__Instructions to follow__
Reproduce every line of the listing below, from the line containing "click on toggle-3-day-checkbox." down to the line containing "coordinates (16, 157).", including both of those lines and changing nothing.

════════

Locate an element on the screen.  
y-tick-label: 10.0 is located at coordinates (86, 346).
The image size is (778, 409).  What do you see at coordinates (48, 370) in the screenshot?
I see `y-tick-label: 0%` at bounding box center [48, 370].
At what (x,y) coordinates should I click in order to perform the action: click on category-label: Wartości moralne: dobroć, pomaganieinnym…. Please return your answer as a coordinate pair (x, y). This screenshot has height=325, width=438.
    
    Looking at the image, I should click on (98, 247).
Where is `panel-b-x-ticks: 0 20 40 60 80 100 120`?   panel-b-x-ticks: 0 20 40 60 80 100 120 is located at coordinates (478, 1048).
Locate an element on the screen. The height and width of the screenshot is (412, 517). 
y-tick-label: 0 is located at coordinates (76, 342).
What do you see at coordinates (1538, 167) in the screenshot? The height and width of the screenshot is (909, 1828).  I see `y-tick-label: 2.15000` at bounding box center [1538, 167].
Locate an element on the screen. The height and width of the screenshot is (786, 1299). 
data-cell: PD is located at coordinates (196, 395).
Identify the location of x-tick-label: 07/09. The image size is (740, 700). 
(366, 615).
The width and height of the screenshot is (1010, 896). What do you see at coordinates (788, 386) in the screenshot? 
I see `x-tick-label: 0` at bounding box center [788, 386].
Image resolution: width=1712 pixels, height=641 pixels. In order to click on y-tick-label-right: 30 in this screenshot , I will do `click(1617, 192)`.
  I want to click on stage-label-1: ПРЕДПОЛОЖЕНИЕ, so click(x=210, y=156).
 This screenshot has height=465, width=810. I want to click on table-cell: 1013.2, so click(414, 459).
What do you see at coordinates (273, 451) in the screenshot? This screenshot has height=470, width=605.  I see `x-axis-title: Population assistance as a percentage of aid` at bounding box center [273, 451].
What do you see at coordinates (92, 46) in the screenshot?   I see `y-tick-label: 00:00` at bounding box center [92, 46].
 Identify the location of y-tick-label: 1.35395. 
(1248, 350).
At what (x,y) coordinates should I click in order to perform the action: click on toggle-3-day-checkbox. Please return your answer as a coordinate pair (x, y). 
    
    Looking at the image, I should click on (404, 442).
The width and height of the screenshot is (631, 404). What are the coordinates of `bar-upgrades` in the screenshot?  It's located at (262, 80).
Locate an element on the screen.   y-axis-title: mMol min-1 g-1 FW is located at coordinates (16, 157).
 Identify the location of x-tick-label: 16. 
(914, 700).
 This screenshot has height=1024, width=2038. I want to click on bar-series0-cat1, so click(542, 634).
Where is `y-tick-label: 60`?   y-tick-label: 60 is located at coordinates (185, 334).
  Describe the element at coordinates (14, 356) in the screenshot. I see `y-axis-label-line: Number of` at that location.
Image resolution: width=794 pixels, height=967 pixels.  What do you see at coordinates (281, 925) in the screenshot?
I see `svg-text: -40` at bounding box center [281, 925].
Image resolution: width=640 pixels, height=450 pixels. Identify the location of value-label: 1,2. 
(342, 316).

════════

__Exercise response__
At what (x,y) coordinates should I click in order to perform the action: click on toggle-3-day-checkbox. Please return your answer as a coordinate pair (x, y). 
    
    Looking at the image, I should click on (404, 442).
The width and height of the screenshot is (631, 404). What are the coordinates of `bar-upgrades` in the screenshot?  It's located at (262, 80).
Locate an element on the screen.   y-axis-title: mMol min-1 g-1 FW is located at coordinates (16, 157).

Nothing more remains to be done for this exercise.